We are happy to announce that a new Arkindex release is available. You can explore Arkindex and try out the newest features on our demo instance, demo.arkindex.org.

This release was mainly focused on quality or performance improvements and bug fixes, to end the year on a good note.

Datasets

We continue to improve Machine Learning training datasets support into Arkindex.

Arkindex Elements can now be removed from a dataset from their details page, and not just from the dataset's details page.

delete element from dataset

Datasets marked as complete can no longer be modified. New versions of a complete dataset can easily be created to extend or modify it.

Renaming one set in a dataset now updates the set name for all elements belonging to that set. Renaming more that one set at a time is not longer allowed. Adding or removing any number of datasets at a time is still possible.

A link back to the project is now shown when browsing a dataset, to make navigation easier.

link back to project from dataset

The listing of datasets when using the Add to a dataset action in the selection page has been fixed.

Workers

Workers now have a description field, allowing them to be better documented in the interface. That description, as well as other attributes on workers, can be edited through the API and the user interface, in the list of available workers.

edit worker button

edit worker modal

Using the API, workers can also be marked as archived, which hides them from the available workers list and makes them impossible to use on processes. Future releases will include the option to archive or un-archive from the frontend itself, as well as support for an automatic removal of any archived workers that have not produced any existing worker results.

Worker versions can now be marked as supporting models without requiring them, just like a worker version can either support, require or not support GPU usage. Worker developers need to update their .arkindex.yml files to use the new model_usage values: required, supported or disabled.

Worker configurations can now include fields of a model type, allowing users to select a model. This can be useful when training models using dataset processes, in order to specify the model to train.

model user config

The display of archived worker configurations in the worker configuration modal has been fixed.

User configuration parameters are now sorted alphabetically by display name, rather than slug.

The workers list filter now displays all the available worker types, when it was previously limited to the first 20 types.

Models

Workers declared as compatible for a model can now be viewed and managed through the API, using the new endpoints CreateModelCompatibleWorker and DestroyModelCompatibleWorker. They can also be managed from the user interface: in a workers section in the list of available models, or from the model details page.

manage workers button

manage workers modal

Using the API endpoints UpdateModel or PartialUpdateModel, models can now be marked as archived, which hides them from the available models list and makes them impossible to use on processes. Future releases will include the option to archive or unarchive from the Arkindex frontend, as well as support for an automatic removal of any archived models that have not produced any existing worker results.

A model version's parent ID can now be unset, using the API or the Django admin.

The frontend interface to add new members to models has been fixed.

Performance

The ListTranscriptions API endpoint has been optimized, which should prevent timeouts when using the recursive, worker_version and element_type filters.

Processes

The project worker activities page has been removed, as it was both confusing and rarely used.

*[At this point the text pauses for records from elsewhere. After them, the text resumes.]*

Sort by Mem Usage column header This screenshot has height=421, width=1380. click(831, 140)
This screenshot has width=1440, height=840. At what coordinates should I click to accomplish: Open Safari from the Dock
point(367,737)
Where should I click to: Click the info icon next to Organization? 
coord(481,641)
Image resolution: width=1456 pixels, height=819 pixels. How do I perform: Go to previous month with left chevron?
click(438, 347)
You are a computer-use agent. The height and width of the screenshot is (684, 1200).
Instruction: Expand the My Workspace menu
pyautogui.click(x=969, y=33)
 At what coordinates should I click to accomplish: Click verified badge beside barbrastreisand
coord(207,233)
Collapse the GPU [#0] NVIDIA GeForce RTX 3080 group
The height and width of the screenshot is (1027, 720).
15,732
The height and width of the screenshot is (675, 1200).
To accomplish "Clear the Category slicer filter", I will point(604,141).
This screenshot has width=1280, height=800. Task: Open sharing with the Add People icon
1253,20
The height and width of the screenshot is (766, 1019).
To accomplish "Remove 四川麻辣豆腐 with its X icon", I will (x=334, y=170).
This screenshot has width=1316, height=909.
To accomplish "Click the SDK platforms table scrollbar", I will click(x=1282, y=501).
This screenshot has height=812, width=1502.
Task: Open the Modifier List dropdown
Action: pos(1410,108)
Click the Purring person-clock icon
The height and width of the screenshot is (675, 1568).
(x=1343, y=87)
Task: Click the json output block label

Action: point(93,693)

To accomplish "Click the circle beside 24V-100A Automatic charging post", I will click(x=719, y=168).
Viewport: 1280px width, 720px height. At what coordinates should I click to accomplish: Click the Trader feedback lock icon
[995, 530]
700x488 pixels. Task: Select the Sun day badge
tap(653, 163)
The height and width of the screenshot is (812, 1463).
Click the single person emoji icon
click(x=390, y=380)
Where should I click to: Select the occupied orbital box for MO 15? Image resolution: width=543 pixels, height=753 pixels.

When creating a process from elements filtered by a classification, that classification filter is now propagated to the process elements list.

classification filter 2

classification filter 1

A record of the link between a task and the worker run it was created for is now being kept, so that when a task fails, only the worker activities of the relevant worker run are set to an error state.

Tasks now have restrictions on their state updates from Ponos agents, to warn about situations that should not be normally possible.

An issue that could prevent a process' worker runs from being listed on slow connections or slow instances was fixed.

Worker version created through the CreateDockerWorkerVersion API endpoint are not longer treated as unavailable when applying a template.

Attempting to delete a process whose worker runs are linked to existing worker results now shows an explicit error message, instead of causing database errors.

Imports

Importing PDF files from an S3 bucket now extracts the JPEG images of the PDF, instead of relying on Cantaloupe's PDF support. This improves performance for very large PDFs.

Transkribus archive imports no longer cause errors when importing PNG files.

The frontend file import now supports .zip and .tar.gz archive files.